Polly became defensive. “I’m not being in the least bit charitable; not by any stretch.” She feigned indignance. “Catharine’s a crappy part in a crappy movie and Sedra will be crappy playing her. It’s perfect. Anyway, it was practically your idea,” she added. “You accused me of wanting something vile to happen to Sedra, which I didn’t, and don’t—and now it has. She has to work with those two opportunistic Hollywood whores.”
Placenta eyed Polly suspiciously. “Why a party?” she asked. “You’re celebrating what, the fact that you can’t get a job?”
“As a matter of fact,” Polly said, “that’s exactly what I’m doing. When you’re out of work, throw a party! Invite everybody in the biz. It reminds them that you’re still alive. Some of my best gigs have come after a fabulous soiree.” She turned to Tim. “That’s why you’ve got to pull all the stops out for this one, hon!”
Tim nodded his head. “Show the world that you don’t need to work, and that’s when more work comes along, eh? I’ll start brainstorming,” Tim said, sinking comfortably into the sofa next to Placenta. “What’s our time frame?”
Polly raised her glass high above her head. “Yesterday,” she said. “Not a moment to waste. I want to invite the entire cast and crew of
Detention Rules!
before they resume shooting next week!”
“Whoa!” Tim shot back. “Impossible! I couldn’t even get decent cater waiters without at least two weeks’ notice. Remember how long it took to plan our
Titanic
party?
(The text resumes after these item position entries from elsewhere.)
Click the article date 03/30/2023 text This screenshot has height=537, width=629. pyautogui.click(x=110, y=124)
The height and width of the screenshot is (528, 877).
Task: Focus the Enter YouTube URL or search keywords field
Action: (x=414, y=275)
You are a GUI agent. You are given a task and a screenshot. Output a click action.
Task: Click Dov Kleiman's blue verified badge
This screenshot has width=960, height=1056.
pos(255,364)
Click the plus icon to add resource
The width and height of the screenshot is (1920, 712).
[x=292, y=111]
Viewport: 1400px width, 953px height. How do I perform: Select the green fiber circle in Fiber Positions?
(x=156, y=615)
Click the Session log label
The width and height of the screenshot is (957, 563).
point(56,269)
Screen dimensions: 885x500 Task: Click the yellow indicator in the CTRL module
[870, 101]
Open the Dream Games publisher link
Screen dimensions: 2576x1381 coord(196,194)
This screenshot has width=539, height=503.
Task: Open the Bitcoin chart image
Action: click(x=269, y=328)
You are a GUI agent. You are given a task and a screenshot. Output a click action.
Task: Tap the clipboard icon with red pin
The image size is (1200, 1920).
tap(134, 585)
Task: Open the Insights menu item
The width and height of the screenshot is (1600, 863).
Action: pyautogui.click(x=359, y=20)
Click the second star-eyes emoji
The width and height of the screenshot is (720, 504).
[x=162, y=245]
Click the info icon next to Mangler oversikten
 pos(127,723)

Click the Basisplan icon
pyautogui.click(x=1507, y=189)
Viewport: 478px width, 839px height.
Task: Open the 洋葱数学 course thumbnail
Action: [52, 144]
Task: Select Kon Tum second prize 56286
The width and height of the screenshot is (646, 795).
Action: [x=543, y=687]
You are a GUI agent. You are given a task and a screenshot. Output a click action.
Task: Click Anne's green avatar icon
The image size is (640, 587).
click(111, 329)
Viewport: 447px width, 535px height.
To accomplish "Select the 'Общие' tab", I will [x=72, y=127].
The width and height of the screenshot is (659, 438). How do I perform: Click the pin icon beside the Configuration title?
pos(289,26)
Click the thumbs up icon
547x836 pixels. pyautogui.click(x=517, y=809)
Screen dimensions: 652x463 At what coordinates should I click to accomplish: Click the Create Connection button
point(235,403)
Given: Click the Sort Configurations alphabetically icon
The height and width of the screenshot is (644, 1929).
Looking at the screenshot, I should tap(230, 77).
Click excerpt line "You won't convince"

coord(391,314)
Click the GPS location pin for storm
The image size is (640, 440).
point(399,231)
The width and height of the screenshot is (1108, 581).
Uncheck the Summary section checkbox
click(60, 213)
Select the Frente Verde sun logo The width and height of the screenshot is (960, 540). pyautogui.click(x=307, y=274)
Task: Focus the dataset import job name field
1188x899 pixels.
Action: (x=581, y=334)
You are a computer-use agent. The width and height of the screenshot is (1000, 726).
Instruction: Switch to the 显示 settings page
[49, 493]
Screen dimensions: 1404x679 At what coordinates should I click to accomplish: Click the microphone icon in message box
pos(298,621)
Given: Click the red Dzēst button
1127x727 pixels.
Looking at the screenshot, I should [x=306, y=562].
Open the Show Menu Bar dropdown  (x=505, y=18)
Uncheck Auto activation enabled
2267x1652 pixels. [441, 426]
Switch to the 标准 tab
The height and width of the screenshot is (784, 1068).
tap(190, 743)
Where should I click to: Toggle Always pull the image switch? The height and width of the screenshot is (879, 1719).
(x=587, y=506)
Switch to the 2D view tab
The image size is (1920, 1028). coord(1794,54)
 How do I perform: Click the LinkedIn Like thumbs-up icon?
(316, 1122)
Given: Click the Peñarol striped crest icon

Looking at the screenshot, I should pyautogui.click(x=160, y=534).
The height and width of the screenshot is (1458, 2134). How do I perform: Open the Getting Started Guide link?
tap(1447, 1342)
That chunk of glacier in the swimming pool didn’t just slide out of Ann Coulter’s veins. It took three months to arrange shipment from Alaska! And don’t forget the penguins.”
“Those damned penguins,” Polly said testily. “They were guaranteed to be alive on arrival. I’m still mortified about having to explain to PETA what their stiff little bodies were doing in the deep freezer chest under the frozen pizzas.”